İng. Norway’s Arctic Strategy
Norveç’in ilk Arktik stratejisi 2006 yılında “Norveç Hükümeti Yüksek Kuzey Stratejisi” başlığı altında yayımlanmıştır.1 Kapsamlı bir politika vizyonu içeren belge; enerji, çevre koruma, askeri hususlar, kutup gözlemleri ve bilimsel araştırmalar, Arktik bölgesindeki doğal kaynakların kullanımı, yaşam koşulları ve yerli halkların kültürünün gelişimi, potansiyel çatışmalar, eğitim, ulaşım, turizm, ekonomik konular ve Rusya Federasyonu ile iş birliğini kapsıyordu. İkinci strateji belgesi ise 2009 yılında hükümetin “Kuzeydeki Yeni Yapı Taşları” başlığıyla yayımlanmıştır.2 Bahsi geçen belgede Arktik stratejisinin 7 önceliği; 1) Egemenliğin sağlanması, 2) Yüksek Kuzey’in topraklarındaki araştırılmaların yoğunlaştırılması, 3) Arktik bölgesinin çevre ve doğal kaynaklarının yönetimi, 4) Barents Denizi’nde petrol üretiminin geliştirilmesi; bu alanda yetkinliğin artırılması; yerel ve bölgesel düzeyde iş geliştirme, 5) Yüksek Kuzey’deki yerli halkların yaşam koşullarının, geleneklerinin ve kültürünün korunması, 6) Yüksek Kuzey’de uluslararası iş birliğinin daha da geliştirilmesi, 7) Rusya Federasyonu ile iş birliğinin güçlendirilmesi olarak belirlenmiştir.

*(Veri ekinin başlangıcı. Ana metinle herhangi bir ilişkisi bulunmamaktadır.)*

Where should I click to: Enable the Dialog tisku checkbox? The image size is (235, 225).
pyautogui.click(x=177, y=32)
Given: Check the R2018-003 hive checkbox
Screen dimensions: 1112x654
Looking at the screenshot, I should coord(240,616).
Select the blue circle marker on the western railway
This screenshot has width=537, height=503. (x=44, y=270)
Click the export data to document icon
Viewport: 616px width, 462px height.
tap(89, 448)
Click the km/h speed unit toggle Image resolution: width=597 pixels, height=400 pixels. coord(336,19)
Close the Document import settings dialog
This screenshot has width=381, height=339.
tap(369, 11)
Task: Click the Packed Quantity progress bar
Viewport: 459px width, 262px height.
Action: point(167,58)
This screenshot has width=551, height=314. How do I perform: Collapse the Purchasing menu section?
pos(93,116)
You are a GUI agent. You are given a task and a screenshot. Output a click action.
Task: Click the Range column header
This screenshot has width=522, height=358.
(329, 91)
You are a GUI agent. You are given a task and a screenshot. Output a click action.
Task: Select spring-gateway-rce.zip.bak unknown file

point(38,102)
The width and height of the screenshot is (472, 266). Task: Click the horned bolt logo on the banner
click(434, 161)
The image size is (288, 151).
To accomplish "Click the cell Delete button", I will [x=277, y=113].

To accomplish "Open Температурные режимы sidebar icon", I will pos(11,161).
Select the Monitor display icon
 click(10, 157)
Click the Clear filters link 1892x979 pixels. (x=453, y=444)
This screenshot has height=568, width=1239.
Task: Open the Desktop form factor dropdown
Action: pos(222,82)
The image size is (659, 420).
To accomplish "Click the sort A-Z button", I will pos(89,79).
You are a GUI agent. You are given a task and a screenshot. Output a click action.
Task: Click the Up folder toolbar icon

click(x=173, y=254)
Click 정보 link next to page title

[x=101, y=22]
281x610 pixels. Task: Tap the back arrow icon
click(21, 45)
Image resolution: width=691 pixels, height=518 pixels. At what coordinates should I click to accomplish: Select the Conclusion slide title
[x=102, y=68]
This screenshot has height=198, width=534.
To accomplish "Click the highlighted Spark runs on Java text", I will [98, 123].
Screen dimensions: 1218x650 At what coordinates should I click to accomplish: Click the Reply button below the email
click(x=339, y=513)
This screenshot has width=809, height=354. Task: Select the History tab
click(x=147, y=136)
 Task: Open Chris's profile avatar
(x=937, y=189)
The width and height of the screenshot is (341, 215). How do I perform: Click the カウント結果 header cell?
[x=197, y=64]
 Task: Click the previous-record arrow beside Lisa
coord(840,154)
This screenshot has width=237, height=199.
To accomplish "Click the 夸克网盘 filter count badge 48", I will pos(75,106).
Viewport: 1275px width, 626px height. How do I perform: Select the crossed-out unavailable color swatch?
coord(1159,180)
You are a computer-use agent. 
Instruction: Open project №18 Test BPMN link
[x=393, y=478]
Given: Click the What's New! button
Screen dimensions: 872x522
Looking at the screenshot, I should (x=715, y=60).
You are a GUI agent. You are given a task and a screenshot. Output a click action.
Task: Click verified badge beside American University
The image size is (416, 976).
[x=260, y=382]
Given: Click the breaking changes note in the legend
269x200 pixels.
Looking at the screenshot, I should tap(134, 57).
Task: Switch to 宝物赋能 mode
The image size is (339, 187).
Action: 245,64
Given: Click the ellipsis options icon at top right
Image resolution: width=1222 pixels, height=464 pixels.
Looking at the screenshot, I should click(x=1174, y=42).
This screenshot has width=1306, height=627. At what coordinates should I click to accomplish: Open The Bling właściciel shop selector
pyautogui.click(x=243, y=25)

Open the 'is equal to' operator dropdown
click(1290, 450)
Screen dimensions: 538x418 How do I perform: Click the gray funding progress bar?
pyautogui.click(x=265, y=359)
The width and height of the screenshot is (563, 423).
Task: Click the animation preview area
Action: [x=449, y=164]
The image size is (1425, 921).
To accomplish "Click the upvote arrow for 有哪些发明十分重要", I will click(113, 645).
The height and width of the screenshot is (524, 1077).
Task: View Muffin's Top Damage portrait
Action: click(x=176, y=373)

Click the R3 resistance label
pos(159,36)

Arktik bölgesindeki ortak çıkarları nedeniyle Norveç ve Rusya Federasyonu arasında 1975’ten beri hidrokarbon arama ve üretiminde Barents Denizi sınırlarının bölünmesi konusunda anlaşmazlık yaşanmaktaydı. Bu uyuşmazlık, Barents Denizi ve Arktik Okyanusu’nda Deniz Alanlarının Sınırlandırılması ve İş Birliği Antlaşması’nın imzalandığı 2010 yılında çözülmüştür.3 Anlaşma, Barents Denizi’ndeki petrol sahalarının geliştirilmesi için yeni fırsatlar açtığı için her iki ülkedeki birçok gözlemci, özellikle petrol ve gaz endüstrisi temsilcileri tarafından olumlu karşılanmıştır. Bu durum, sınır hattına yakın Barents Denizi’nde sismik verilerin toplanması ve değiş tokuş edilmesi de dahil olmak üzere iki ülke arasındaki sınır ötesi iş birliğinde derinleşmenin temellerini atmıştır.4 Bununla birlikte o dönemde petrol üretiminin potansiyel tartışmalı bölgede henüz başlamaması sebebiyle anlaşmadan etkilenen taraf daha çok balıkçılar olmuştur.5 Rusya Federasyonu açısından anlaşmanın sonuçları, balıkçılık sektöründeki kayıpların Norveçlilere göre daha fazla olsa da bu anlaşma sınır anlaşmazlıklarının barışçıl çözümü açısından örnek teşkil etmesi bağlamında önemlidir.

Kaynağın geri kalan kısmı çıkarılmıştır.